The training it takes to become a rescue swimmer with the Coast Guard

CHARLESTON, SC (WCSC) - Four sailors safe and sound after two weeks at sea rescued 65 miles off the coast of Charleston back in June by a group of men and women more exclusive than the Navy Seals.

Live 5 News travels out to Air Station Savannah and takes a close look at the physical and mental training it takes to become a rescue swimmer with the United States Coast Guard.

The mission of the moment for 20-year-old Airman Tyler Poole was making it up this 20-foot rope.

"I wanted nothing more than to just drop from the rope, but I heard my shipmates over here cheering me on, and just keep on pushing."

Pushing limits is second nature for Poole and others...who aspire to join the ranks of roughly 350 other rescue swimmers in the country. Jason Mathers is part of that select few. He has been a rescue swimmer for 17 years.

"Ninety percent of the people coming into the Coast Guard want to be a rescue swimmer. I just let them know that this is not something to take lightly. It's extremely difficult, physically and mentally, and just saying you want to do it doesn't mean you're going to be able to do it."

So, what does it take to jump or repel from a hovering helicopter 30 feet above South Carolina waters?
Well, the teaching begins here in this pool at Air Station Savannah, four hours a week for four months.

From rescue a simulation involving an injured pilot and deployed parachute, to countless laps lugging a 15-pound brick and towing your buddy around the pool, sessions are physically demanding and intense. However, Mathers says becoming a rescue swimmer takes even more mental strength.
"You have to keep yourself from quitting. You have to tell yourself keep going, and you have to have the mental fortitude to keep on when your body is telling you to stop."

"I believe it probably requires almost, maybe more, mental than physical just because it's passable, it's just what you believe," says Poole. "If you think you're going to be able to make it, if you believe you can, you're going to make it."

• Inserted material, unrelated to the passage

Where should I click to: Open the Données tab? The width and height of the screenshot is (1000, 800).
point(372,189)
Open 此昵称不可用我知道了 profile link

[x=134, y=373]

After four months of rigorous training in Savannah, the airmen will go off to Elizabeth City, North Carolina for another 18 weeks of rescue swimmer school. About four out of ten will make it through that program.

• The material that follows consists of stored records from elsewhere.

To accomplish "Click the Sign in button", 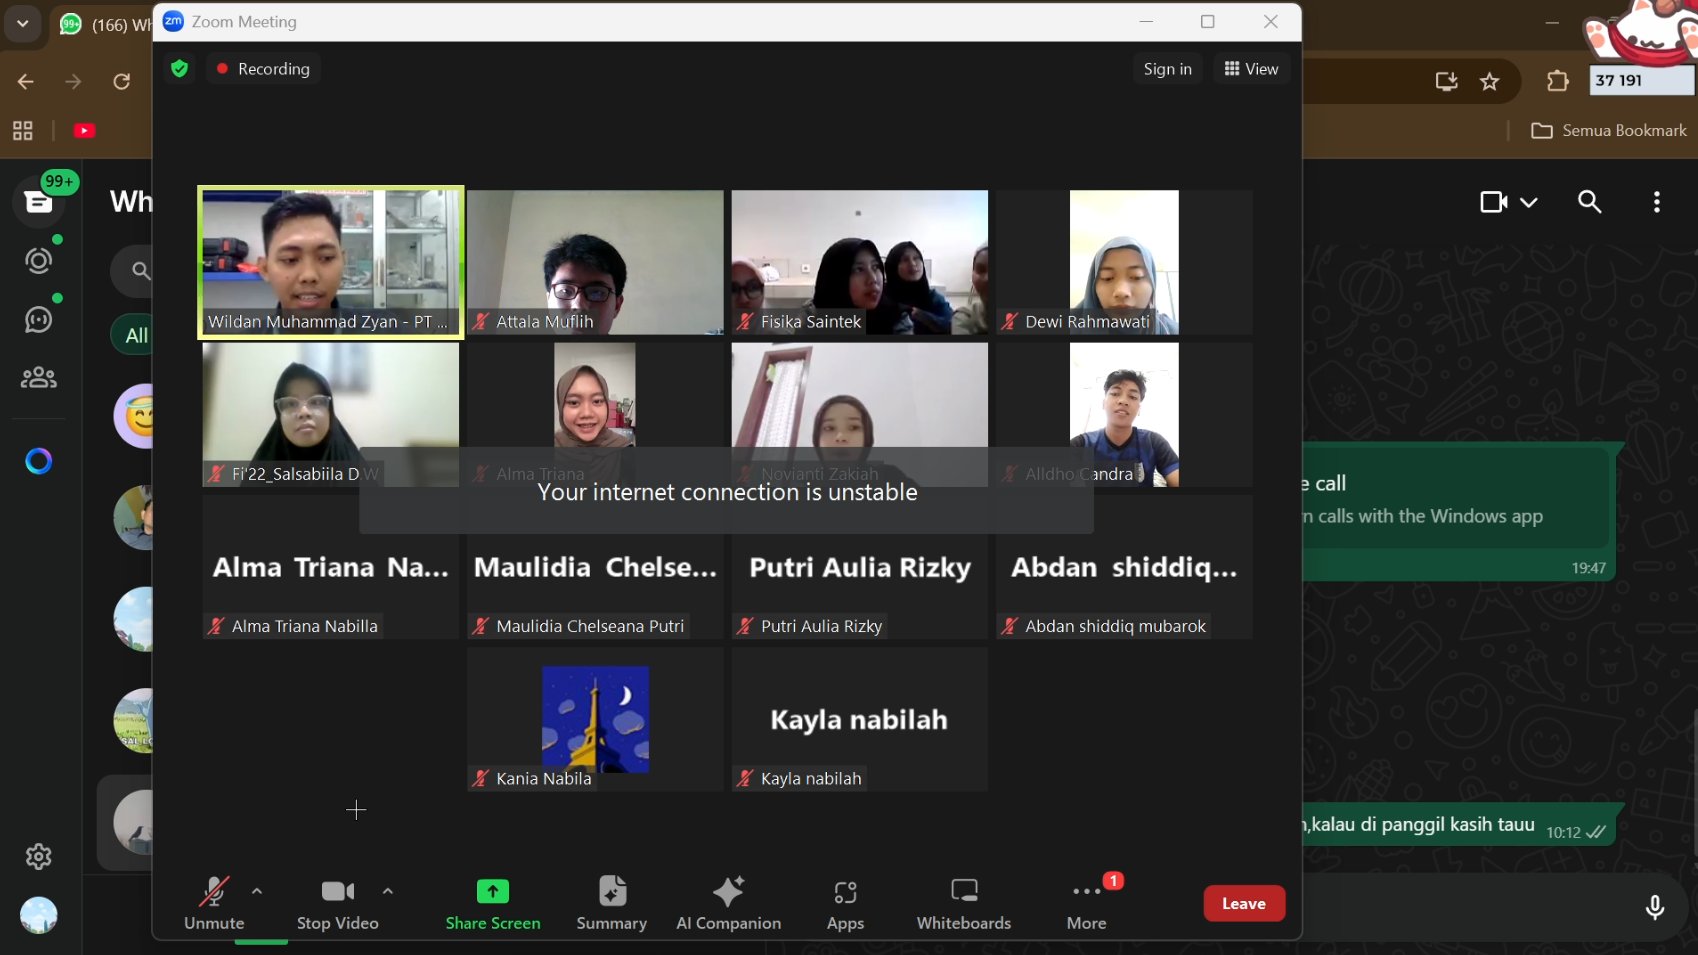I will (x=1167, y=69).
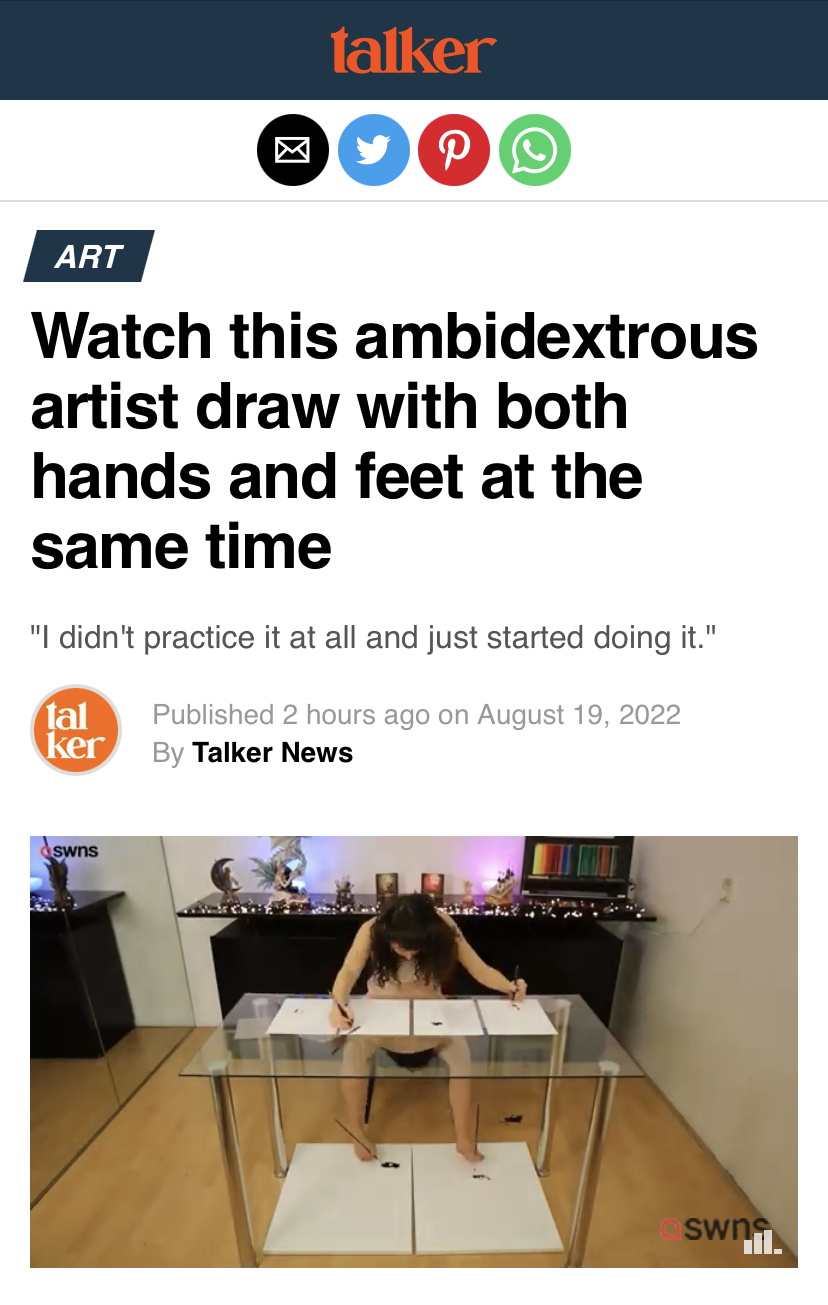Click the talker logo in the header
The width and height of the screenshot is (828, 1305).
click(413, 49)
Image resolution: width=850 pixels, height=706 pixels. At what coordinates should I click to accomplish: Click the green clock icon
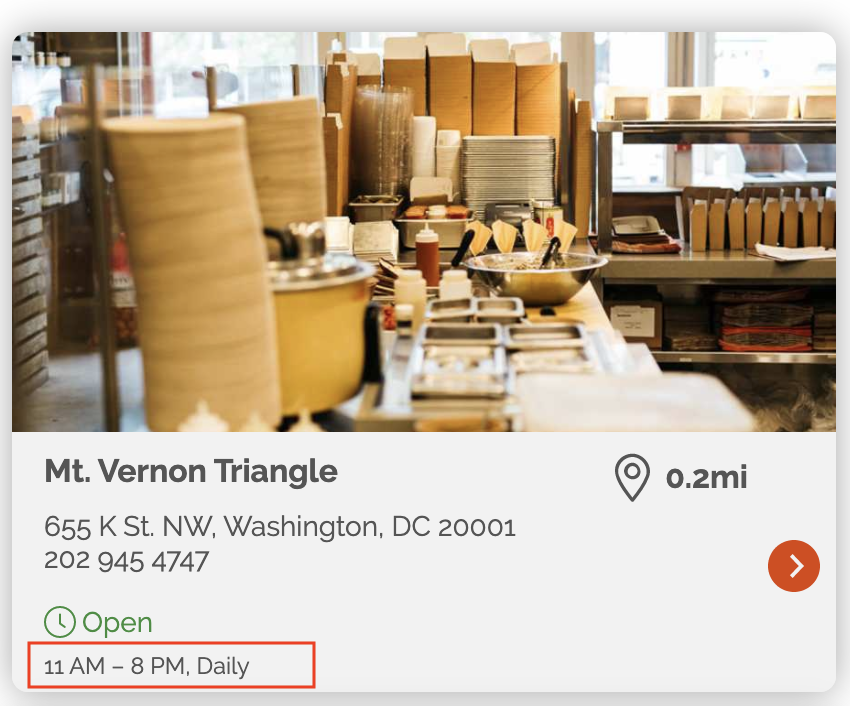click(60, 621)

Twenty-four-year old Airman Eric Lamy didn't succeed the first time around. That's why he's back and in his ninth month of training.

"Kind of addicted to it so-to-speak."

He says he plans on getting through the training in Savannah again and earning another chance in Elizabeth City.

"Going back again. Second time is a charm."

And like Lamy, Poole says this is it for him. Failure isn't an option.

"This is the only thing. People ask me what's your back-up plan when you don't make it? I don't have one."